## WORK TO BE COMPLETED
Copy out, from the entries below, each line holding the string "computer".

..............................

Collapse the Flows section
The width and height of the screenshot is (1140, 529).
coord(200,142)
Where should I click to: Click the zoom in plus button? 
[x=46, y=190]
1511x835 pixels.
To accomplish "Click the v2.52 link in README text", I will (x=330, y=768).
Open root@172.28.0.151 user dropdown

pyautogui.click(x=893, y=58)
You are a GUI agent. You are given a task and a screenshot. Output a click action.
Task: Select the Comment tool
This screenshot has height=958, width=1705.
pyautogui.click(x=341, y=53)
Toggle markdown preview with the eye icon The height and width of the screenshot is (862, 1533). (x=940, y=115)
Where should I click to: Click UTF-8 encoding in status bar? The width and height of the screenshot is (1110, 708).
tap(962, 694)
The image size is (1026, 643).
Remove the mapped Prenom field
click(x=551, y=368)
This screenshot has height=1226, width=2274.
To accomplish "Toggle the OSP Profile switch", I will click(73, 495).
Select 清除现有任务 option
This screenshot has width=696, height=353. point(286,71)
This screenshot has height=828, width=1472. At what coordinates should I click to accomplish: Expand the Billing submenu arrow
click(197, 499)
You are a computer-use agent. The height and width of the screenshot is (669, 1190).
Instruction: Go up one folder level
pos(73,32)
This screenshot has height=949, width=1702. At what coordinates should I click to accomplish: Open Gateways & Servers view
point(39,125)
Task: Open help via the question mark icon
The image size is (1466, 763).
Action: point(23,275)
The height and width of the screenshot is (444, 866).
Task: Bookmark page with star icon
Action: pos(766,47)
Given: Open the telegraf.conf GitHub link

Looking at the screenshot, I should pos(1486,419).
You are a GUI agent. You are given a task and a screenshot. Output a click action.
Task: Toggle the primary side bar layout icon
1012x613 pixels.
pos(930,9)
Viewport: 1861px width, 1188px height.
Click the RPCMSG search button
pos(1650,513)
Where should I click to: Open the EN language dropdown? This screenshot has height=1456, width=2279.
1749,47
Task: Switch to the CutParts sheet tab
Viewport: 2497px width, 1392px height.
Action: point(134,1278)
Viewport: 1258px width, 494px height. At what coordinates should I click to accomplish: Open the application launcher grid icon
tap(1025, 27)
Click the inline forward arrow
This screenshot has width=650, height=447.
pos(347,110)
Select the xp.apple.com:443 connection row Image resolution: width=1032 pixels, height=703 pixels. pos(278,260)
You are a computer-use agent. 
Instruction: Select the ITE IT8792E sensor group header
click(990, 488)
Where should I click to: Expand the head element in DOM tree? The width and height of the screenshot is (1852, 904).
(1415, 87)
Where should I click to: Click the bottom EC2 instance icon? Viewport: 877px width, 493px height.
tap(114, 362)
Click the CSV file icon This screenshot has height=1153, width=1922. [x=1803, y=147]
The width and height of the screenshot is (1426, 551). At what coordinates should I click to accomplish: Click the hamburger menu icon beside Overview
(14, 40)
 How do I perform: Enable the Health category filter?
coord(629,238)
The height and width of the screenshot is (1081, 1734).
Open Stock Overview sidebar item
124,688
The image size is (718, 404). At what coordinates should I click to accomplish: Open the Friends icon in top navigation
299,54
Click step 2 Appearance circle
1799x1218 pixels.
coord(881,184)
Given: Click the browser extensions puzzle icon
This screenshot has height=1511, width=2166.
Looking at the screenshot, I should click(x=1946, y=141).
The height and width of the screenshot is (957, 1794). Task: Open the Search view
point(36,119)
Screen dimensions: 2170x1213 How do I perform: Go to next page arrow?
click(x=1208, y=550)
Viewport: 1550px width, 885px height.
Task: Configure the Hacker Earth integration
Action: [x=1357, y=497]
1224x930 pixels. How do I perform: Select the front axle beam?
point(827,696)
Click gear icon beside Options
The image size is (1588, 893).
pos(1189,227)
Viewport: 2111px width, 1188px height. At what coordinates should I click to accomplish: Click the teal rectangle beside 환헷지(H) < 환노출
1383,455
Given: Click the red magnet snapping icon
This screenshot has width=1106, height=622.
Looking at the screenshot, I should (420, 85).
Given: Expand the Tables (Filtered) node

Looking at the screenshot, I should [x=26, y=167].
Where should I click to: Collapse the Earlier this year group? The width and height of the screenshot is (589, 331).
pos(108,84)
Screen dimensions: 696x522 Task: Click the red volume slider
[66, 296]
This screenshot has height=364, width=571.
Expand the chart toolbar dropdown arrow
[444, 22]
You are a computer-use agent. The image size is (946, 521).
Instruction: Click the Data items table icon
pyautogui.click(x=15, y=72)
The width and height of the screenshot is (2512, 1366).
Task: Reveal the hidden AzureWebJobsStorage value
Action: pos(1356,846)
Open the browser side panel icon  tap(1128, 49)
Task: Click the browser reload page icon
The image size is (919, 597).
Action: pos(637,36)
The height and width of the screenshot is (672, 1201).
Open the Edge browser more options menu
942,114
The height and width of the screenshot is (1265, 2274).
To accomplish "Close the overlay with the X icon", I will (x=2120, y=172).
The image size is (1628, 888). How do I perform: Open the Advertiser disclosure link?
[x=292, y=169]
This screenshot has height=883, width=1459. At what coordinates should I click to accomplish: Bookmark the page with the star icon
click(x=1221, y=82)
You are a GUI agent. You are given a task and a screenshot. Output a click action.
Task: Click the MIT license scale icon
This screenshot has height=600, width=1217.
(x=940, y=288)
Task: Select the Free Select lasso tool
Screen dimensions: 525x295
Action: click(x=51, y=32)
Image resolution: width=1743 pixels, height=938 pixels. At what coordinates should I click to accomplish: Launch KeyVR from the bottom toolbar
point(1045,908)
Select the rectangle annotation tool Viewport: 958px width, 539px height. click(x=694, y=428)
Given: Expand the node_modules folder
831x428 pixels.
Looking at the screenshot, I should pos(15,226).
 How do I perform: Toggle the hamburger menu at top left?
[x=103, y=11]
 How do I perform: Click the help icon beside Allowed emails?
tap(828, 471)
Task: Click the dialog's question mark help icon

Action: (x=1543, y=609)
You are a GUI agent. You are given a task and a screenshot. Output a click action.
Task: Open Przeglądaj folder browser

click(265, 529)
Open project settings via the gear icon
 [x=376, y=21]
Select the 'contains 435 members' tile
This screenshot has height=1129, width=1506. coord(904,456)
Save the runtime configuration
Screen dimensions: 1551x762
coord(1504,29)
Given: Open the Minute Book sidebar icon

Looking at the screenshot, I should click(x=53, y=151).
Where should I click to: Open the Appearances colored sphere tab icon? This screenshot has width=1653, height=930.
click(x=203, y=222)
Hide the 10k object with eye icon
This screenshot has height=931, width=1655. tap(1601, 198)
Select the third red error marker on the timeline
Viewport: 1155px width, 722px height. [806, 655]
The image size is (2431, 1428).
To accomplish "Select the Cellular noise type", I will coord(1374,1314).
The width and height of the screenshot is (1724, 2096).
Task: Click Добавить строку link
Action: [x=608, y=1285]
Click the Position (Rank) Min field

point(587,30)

..............................

## ANSWER FOR THIS EXERCISE
You are a computer-use agent. The height and width of the screenshot is (669, 1190).
You are a computer-use agent. 
You are a computer-use agent. The image size is (946, 521).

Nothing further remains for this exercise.